Steph Evans is out to change the way people look at engineering – and at engineers.
By day, this STEM superhero works as an electrical test engineer at Space Systems Loral in Palo Alto, California. It’s a job she loves, she says, “because the group I work with is small, and as a result, I have been able to do tasks outside of my job description, which has been incredible.”
Evans started the channel last February and in just over a year, has gained over 600 followers. In a typical week, she’ll spend 20 to 30 hours creating weekly commentary on the latest science and technology news – a feature she calls This Week in STEM, or TWISTEM – as well as occasional video blogs about her life and interests in space and space-related topics. “It keeps me up a lot of nights, but it’s also a lot of fun,” she says.
She’s also active on Facebook and Twitter, where you’ll find her sharing selfies and geeking out over sci-fi, Star Wars, space exploration, and popular celebrity scientists like Bill Nye (whom she recently met) and Neil deGrasse Tyson. She also uses her social media status on Twitter and Facebook to combat stereotypes in the STEM fields.
— Stephanie Evans (@StephEvz43) August 3, 2015
Evans was one of only two women in her program’s graduating class of 50, so she knows what it’s like to be in the minority.
But last spring and summer, she joined with other female engineers via social media to show the online world that they are a force to be reckoned with.
It wasn’t the first time Evans (@StephEvz43 on Twitter) used social media to confront sexist stereotypes.
Last June, when Tim Hunt, the 2001 Nobel Prize winner in physiology or medicine, remarked that working with female scientists was “distracting,” Evans and other female engineers and scientists logged on to poke fun at the biochemist’s sexist remarks.
They posted photos of themselves in lab coats and research labs using the #distractinglysexy hashtag. Those social media posts went viral, and Evans found a photo she tweeted of herself in a bunny suit while an S&T student prominently displayed in a BBC article about the phenomenon.
“Sexism has always been an obstacle for me, even from the very beginning, especially growing up in the Midwest,” says Evans. “I have experienced it in the workforce and on social media,” as well as in college. She adds, however, that most of her male co-workers are more enlightened about women in the workplace “and check themselves on micro-aggressions.”
— Steph Evz (@StephEvz43) June 10, 2015
“Guys like these are going to drive change in the industry and make it a more welcoming place for women and other minorities,” Evans says.
Growing up in Mascoutah, Illinois, Evans dreamed of becoming an astronaut. “I always loved space, but it wasn’t until high school that I heard the term ‘aerospace engineer,’ and that was when everything kind of clicked into place for me,” she says.
“Quite frankly, when I look back on my life, the fact that I pursued engineering at all is a surprise,” she says. “The resources just weren’t there.

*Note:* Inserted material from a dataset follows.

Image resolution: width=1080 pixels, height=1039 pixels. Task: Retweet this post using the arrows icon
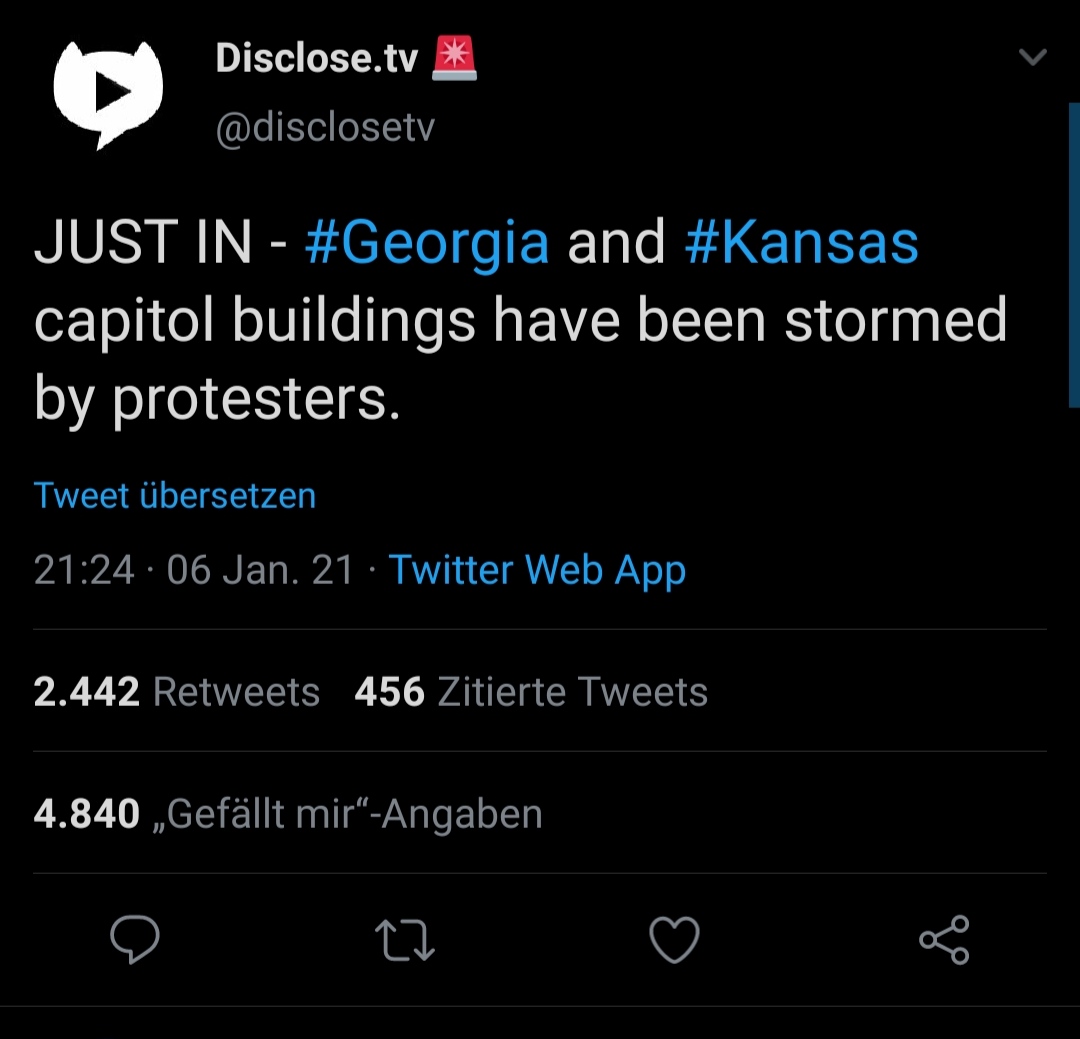pyautogui.click(x=404, y=941)
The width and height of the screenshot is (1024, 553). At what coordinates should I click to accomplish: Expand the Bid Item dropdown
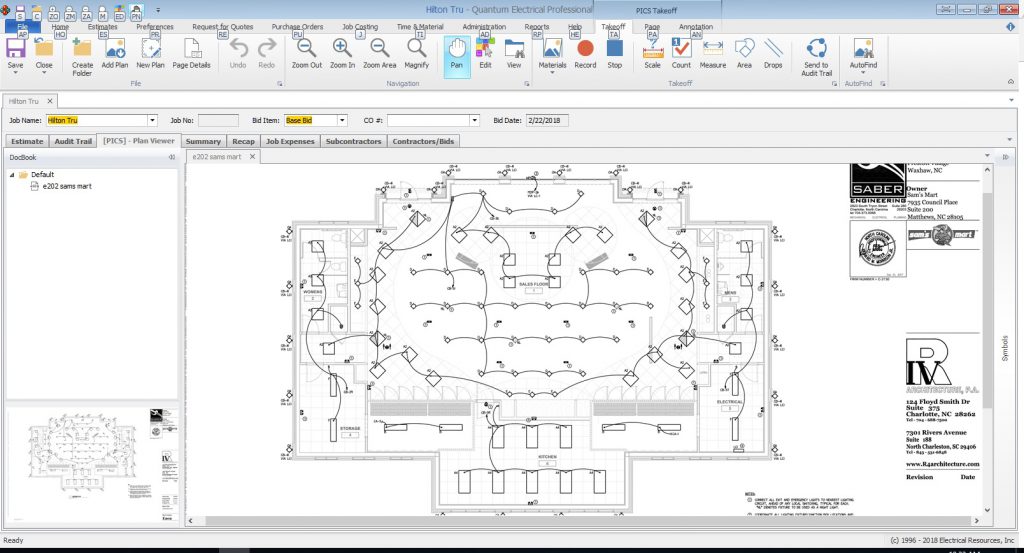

I had my parents (both are high school teachers), who told me I could be whatever I wanted to be, and they made sure I had whatever books I wanted to read and science experiments I wanted to do, but there were no outreach programs or science clubs when I was younger.”
Nor did she know of any female role models in engineering and science. She knew only of Marie Curie, “because that was the only woman we discussed in school.”
Evans wants young women to have more STEM role models. She sees the Internet as an avenue for greater outreach and awareness.
“The Internet is an excellent tool for information dissemination,” Evans says, “and I thought YouTube would be the perfect platform to become a visible female STEM representative and take my passion for outreach and make it fun while hopefully inspiring a few young people along the way.
“Overall, I just want to be the visible female STEM role model that I lacked growing up – not because they weren’t out there, but because I just had no idea they existed,” she says. “I hope that if there’s a little girl out there that is the ‘weird’ kid who is interested in science like I was, she might watch The STEMulus and see someone just like her and not be afraid to pursue her interests.”